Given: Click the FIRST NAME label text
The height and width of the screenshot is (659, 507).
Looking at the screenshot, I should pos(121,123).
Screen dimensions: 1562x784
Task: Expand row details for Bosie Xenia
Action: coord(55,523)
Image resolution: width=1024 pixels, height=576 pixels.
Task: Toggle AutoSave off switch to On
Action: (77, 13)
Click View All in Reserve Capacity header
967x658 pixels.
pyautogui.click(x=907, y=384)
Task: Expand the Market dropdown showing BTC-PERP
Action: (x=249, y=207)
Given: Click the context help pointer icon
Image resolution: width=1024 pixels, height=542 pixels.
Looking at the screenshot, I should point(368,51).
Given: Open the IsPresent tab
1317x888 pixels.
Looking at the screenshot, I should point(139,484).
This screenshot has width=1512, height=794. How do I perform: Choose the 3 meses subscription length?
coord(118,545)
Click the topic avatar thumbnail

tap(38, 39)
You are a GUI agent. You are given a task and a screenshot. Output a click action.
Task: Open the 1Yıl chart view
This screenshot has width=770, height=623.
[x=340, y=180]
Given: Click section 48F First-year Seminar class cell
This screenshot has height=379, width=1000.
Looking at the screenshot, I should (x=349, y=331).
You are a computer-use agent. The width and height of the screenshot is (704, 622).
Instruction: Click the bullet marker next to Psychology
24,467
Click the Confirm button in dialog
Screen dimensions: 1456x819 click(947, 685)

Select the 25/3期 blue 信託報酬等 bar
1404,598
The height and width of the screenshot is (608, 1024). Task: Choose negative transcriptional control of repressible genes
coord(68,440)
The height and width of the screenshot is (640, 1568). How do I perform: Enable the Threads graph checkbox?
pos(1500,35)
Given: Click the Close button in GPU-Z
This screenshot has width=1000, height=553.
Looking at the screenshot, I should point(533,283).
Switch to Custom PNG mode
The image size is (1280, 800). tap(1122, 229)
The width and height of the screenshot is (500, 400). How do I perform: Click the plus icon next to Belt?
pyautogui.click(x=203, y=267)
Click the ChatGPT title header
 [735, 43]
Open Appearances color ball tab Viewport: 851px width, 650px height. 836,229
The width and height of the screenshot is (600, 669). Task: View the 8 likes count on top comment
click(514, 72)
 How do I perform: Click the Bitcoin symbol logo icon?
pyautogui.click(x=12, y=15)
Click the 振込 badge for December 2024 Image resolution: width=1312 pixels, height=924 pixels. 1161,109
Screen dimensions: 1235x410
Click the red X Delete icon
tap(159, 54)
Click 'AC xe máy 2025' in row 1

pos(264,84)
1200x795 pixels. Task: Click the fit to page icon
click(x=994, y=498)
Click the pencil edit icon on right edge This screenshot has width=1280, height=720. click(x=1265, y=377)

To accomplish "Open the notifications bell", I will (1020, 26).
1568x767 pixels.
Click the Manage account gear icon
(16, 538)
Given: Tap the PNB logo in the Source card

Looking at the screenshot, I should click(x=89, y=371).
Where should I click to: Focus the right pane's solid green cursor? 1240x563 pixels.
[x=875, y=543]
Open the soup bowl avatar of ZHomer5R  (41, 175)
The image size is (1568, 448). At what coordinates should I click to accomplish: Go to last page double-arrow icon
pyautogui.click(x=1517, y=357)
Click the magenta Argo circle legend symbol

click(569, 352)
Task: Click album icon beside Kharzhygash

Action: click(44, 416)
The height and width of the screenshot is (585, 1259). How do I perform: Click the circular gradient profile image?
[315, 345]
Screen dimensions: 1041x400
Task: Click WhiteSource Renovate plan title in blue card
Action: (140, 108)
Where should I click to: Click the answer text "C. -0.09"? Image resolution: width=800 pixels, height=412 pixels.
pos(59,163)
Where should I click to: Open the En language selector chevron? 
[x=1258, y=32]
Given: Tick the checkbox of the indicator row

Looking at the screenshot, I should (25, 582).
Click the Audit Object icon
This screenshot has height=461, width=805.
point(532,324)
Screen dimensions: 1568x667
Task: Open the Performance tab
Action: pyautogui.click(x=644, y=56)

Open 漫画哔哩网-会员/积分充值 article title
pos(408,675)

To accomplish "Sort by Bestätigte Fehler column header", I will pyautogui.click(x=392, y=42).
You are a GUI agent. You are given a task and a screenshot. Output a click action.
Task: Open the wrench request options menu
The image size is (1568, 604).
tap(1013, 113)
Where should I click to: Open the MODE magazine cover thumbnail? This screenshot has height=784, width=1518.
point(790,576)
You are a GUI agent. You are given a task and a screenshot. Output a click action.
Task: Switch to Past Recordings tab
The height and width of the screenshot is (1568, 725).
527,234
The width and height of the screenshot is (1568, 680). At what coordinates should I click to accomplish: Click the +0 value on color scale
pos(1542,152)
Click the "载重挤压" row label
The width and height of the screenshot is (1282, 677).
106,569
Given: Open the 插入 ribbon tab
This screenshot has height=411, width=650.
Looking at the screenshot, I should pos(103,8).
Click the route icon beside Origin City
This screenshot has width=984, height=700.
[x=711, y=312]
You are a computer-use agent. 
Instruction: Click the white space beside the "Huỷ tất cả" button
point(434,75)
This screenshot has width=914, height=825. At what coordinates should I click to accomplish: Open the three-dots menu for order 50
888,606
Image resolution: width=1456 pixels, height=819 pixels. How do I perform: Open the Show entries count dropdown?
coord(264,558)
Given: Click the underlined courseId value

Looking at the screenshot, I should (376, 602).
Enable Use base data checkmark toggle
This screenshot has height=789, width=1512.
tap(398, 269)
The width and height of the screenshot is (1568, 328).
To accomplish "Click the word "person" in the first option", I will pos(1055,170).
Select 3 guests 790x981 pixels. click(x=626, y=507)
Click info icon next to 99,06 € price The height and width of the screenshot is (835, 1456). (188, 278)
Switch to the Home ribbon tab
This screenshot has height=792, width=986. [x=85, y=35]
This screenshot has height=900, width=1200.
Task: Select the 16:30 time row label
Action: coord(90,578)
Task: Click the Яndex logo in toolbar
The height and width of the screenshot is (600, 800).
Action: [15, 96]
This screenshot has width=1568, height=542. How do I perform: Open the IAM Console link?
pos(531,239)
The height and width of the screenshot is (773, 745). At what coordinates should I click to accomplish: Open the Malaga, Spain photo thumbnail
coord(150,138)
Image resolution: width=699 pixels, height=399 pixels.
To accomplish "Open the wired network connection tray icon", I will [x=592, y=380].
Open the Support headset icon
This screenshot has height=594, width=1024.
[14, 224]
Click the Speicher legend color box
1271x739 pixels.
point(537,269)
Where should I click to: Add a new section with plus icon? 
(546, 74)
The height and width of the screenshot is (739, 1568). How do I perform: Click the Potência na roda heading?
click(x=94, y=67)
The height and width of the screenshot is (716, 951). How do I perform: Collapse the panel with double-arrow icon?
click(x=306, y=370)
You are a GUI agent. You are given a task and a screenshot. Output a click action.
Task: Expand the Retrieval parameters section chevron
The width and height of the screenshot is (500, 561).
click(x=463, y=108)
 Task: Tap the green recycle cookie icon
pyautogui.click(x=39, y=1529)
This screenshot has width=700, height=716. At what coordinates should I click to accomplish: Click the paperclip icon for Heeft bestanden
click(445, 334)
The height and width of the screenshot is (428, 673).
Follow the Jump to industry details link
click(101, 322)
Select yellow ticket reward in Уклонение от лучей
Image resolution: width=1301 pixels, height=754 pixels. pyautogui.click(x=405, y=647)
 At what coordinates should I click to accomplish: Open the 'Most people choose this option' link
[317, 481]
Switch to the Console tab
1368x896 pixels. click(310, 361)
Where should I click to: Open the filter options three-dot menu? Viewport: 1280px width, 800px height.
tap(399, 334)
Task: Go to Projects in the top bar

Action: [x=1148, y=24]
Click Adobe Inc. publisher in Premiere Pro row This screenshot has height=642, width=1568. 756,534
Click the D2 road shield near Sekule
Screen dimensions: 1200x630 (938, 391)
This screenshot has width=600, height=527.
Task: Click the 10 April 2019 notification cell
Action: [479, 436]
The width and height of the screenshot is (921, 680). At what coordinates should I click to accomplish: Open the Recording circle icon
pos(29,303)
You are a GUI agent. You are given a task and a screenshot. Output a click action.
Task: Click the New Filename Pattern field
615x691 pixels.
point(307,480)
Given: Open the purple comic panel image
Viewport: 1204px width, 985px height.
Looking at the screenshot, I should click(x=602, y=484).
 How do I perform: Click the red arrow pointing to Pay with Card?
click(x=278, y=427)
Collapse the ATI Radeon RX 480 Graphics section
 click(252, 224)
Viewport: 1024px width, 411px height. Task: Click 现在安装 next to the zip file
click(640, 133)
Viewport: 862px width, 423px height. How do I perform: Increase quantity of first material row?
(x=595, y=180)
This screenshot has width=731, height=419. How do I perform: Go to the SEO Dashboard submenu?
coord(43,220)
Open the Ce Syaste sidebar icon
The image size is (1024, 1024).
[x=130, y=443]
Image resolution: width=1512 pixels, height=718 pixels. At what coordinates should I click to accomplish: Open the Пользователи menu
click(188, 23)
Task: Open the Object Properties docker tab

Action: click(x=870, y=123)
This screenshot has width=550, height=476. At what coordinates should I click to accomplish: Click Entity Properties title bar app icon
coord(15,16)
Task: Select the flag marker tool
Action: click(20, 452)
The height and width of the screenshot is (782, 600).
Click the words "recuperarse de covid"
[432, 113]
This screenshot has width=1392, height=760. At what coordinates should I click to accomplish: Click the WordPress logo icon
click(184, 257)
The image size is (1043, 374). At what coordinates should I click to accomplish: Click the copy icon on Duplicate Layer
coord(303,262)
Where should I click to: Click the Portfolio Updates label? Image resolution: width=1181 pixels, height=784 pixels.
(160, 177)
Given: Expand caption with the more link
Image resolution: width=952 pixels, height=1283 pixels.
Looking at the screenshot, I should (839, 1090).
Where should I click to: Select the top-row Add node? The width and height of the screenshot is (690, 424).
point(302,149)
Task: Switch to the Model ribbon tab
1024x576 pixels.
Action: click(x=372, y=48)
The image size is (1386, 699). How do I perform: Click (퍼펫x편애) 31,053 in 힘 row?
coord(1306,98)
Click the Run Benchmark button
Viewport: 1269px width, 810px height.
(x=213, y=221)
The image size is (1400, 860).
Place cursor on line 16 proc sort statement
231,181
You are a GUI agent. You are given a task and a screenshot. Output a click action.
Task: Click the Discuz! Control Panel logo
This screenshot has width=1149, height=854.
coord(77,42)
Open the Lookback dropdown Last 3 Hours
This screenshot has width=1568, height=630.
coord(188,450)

★ ★ ★ ★ ★ ★ ★

Using the data above, print exactly the lines from the line that contains "Given: Click section" through the line that contains "You are a computer-use agent. The", with both included.

Given: Click section 48F First-year Seminar class cell
This screenshot has height=379, width=1000.
Looking at the screenshot, I should (x=349, y=331).
You are a computer-use agent. The width and height of the screenshot is (704, 622).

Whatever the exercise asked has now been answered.